Quelques données pour situer le sujet : depuis les années 2000, 70% des acquisitions nouvelles se font « en individuel » dont beaucoup en péri-urbain, dénomination que l’on utilise pour caractériser des communes dans lesquelles plus de 40% des actifs travaillent ailleurs. 15 000 communes françaises sont dans ce cas et 13 millions de français y vivent. Les maires sont très attachés à ce que cela ne s’appelle pas « de la banlieue »…et projettent dans ce pavillonnaire « en propriété » des habitants d’origine française, blancs et de classe moyenne. C’est oublier que le péri-urbain offre des conditions économiques praticables pour toutes sortes de parcours de promotion résidentielle. Ainsi dès 2006, 36% des immigrés sont propriétaires ou accédants, pour la moitié d’entre eux d’origine italienne, espagnole et portugaise ; mais aussi 38 % de ceux d’origine asiatique.
Le lotissement des Blessays reflète tout à fait les réalités d’aujourd’hui : construit au fil du temps de 2005 à 2012, ses trois tranches de maisons ne se ressemblent pas. Et trois groupes sociaux bien distincts s’y retrouvent : celui des ouvriers des environs, mariés, bi-actifs : ils habitaient déjà « dans le coin » qu’ils connaissent bien et acheter une maison représente une vraie promotion dans l’espace local. Ils quittent le monde des HLM, du logement social et des « cas sociaux». Ils se démarquent nettement de leurs parents qui, eux, ont fait construire « au pays », au bled ou dans un village des montagnes portugaises.
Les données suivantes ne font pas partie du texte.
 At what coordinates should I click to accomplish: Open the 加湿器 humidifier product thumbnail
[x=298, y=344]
Notons au passage le parallélisme entre le vocabulaire immobilier et le vocabulaire du travail : on y parle de « parcours », de « promotion »… Deuxième groupe : des familles d’employés peu qualifiés du tertiaire (caissière, vendeuse, auxiliaire de vie, réceptionniste, magasinier, brancardier, manutentionnaire, agent d’entretien dans une ville…).
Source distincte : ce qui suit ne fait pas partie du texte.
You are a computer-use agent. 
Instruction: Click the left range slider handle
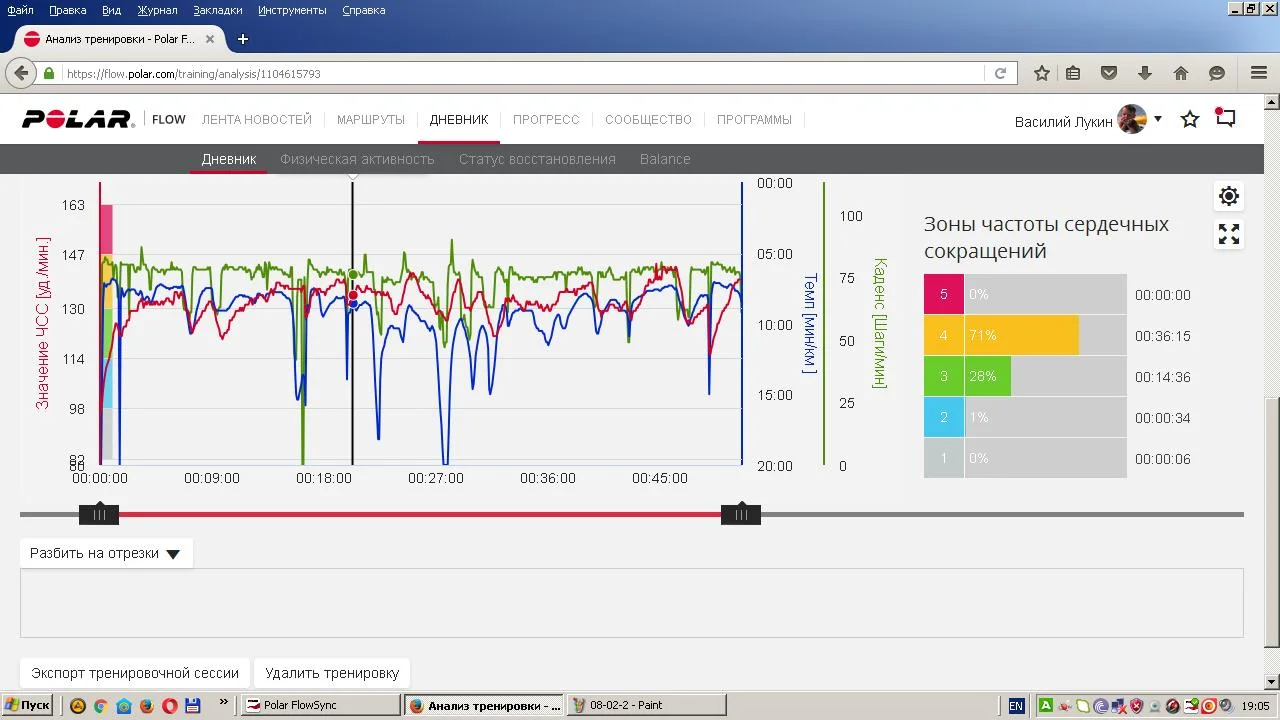(99, 514)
Plus jeunes en moyenne que les ouvriers du coin, ils vont s’endetter pour plus longtemps, souvent à des taux variables, et pour des maisons davantage bas de gamme choisies sur catalogues. Ils ne sont pas véritablement venus à Cleyzi eu par choix, d’ailleurs ils n’aiment guère la campagne, mais plutôt pour fuir des conditions d’habitation dégradées et l’augmentation des loyers dans les grandes cités de l’est lyonnais : Bron, Villeurbanne et autres. Le troisième groupe est formé de couples jeunes de professions intermédiaires pour lesquels la maison aux Blessays est une étape dans leur parcours résidentiel, ils sont du coup particulièrement attentifs au « peuplement » du lotissement afin que leur « bien » ne se dévalorise pas.
Dans tous les cas, le montage financier du dossier est complexe et combine plusieurs types de prêts plus ou moins incitatifs (pour l’habitat comme pour l’emploi les dispositifs s’empilent au fil des alternances politiques) ; beaucoup n’en maitrisent pas les subtilités et se raccrochent à la dimension économique la plus immédiate en comparant les mensualités à venir et leurs loyers actuels. L’agent immobilier joue un rôle clé que la sociologue analyse essentiellement comme étant celui qui permet de « faire le deuil » des aspirations et des rêves des futurs propriétaires.
Le sous-titre du livre, L’envers du décor pavillonnaire, en souligne les observations principales : devenir propriétaire (accédant) c’est bien plus que simplement déménager. Beaucoup de choses sont changées dans les équilibres familiaux, et d’abord le rapport à l’emploi. Un grand nombre de femmes occupant des emplois faiblement rémunérés sont amenées à ré-évaluer l’intérêt pour elles de travailler dès lors qu’il faut ajouter les frais de transport, la perte des réseaux d’entr’aide de l’ancienne cité qui oblige à rechercher des solutions de garde pour les enfants. La maison se referme sur elles comme un piège, les écoles sont loin, les enfants reviennent à la maison à midi pour ne pas avoir à payer les frais de cantine… Quelques unes deviennent assistantes maternelles, ou se mettent à travailler au noir…Ce sont en tout cas des changements qui n’avaient pas été anticipés et produisent comme une sorte de déprime féminine qui participe au désenchantement.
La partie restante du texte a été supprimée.